What to produce: Reproduce the following material verbatim, excluding the pictures from your response.

----------

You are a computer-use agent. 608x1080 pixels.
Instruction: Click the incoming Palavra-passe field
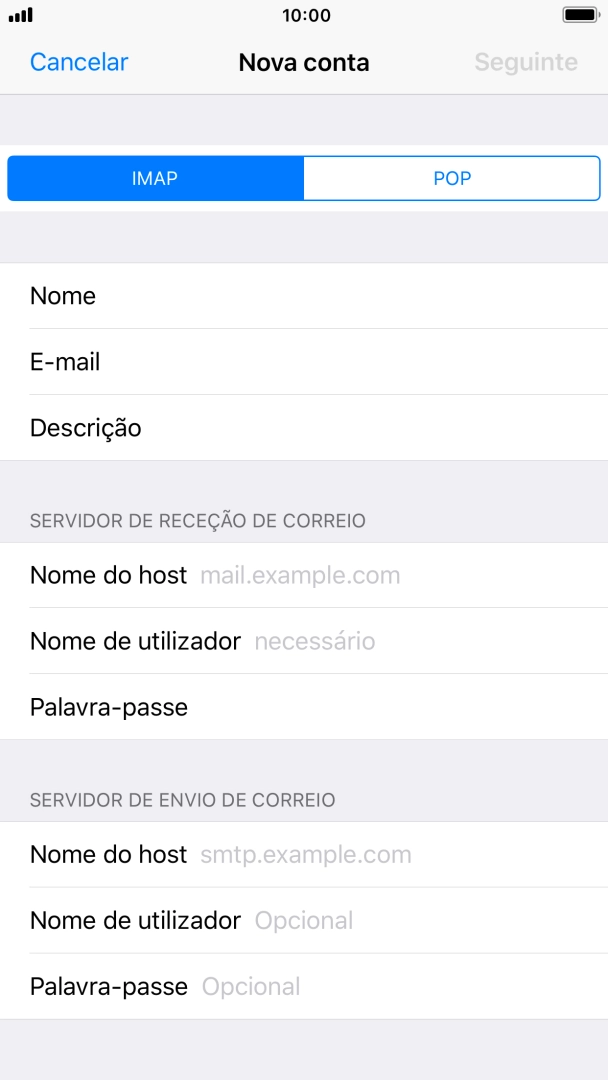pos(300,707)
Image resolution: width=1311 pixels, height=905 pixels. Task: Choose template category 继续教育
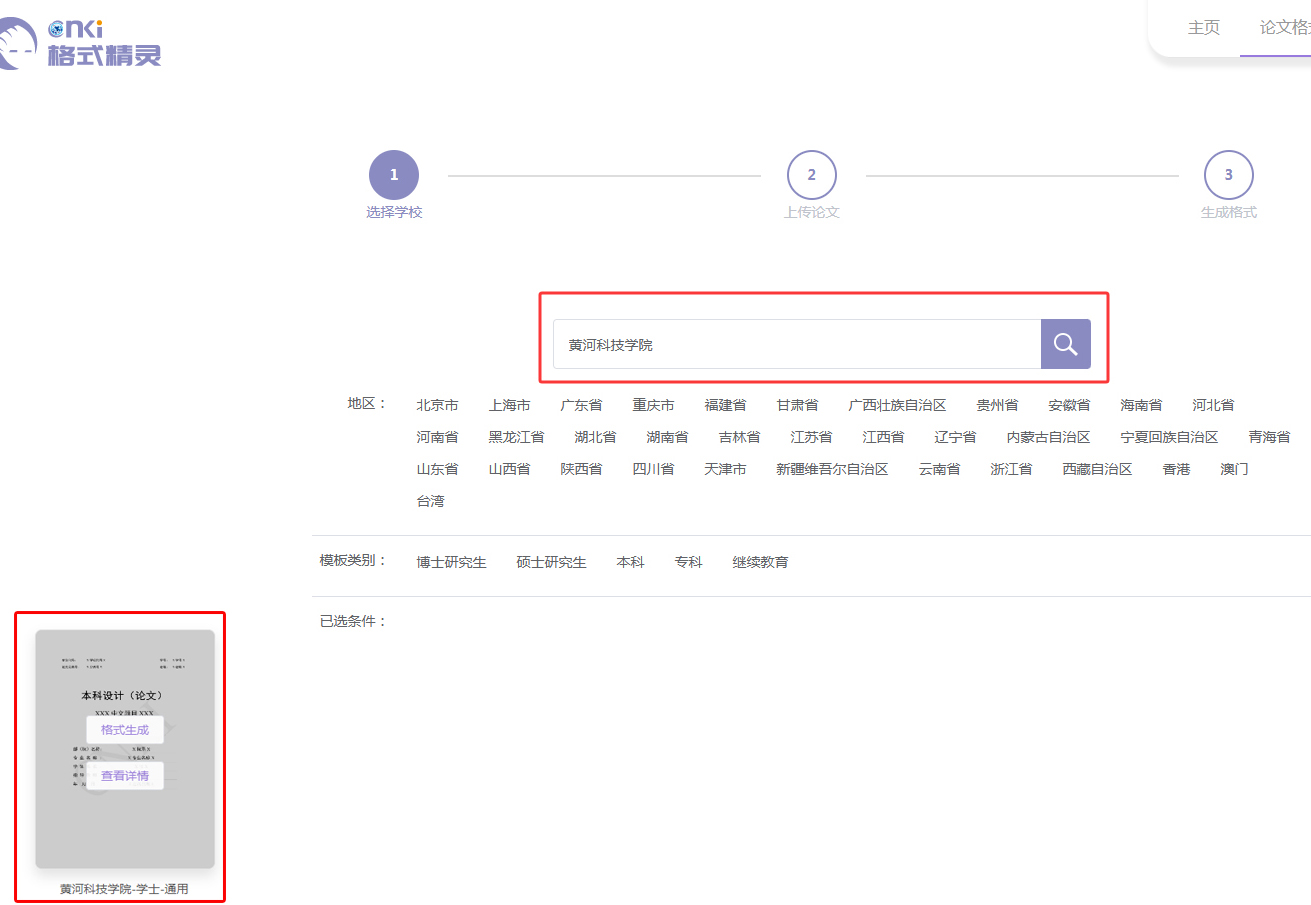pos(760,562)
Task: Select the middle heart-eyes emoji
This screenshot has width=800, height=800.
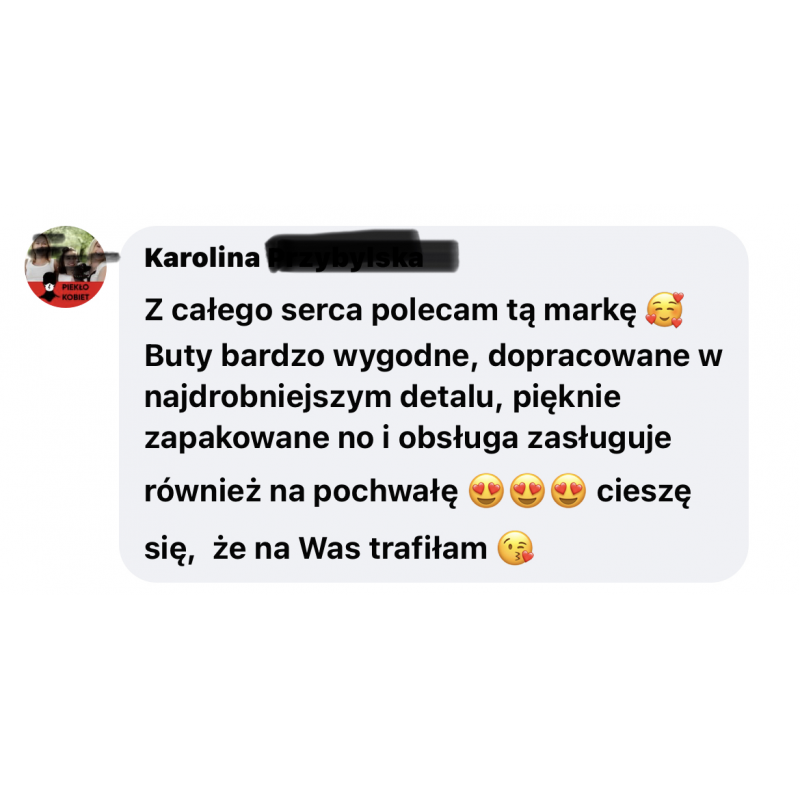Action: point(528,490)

----------

Finished exercise:
You are a computer-use agent. 608x1080 pixels.
Instruction: Click the incoming Palavra-passe field
pos(300,707)
Image resolution: width=1311 pixels, height=905 pixels. Task: Choose template category 继续教育
pos(760,562)
Task: Select the middle heart-eyes emoji
This screenshot has width=800, height=800.
Action: point(528,490)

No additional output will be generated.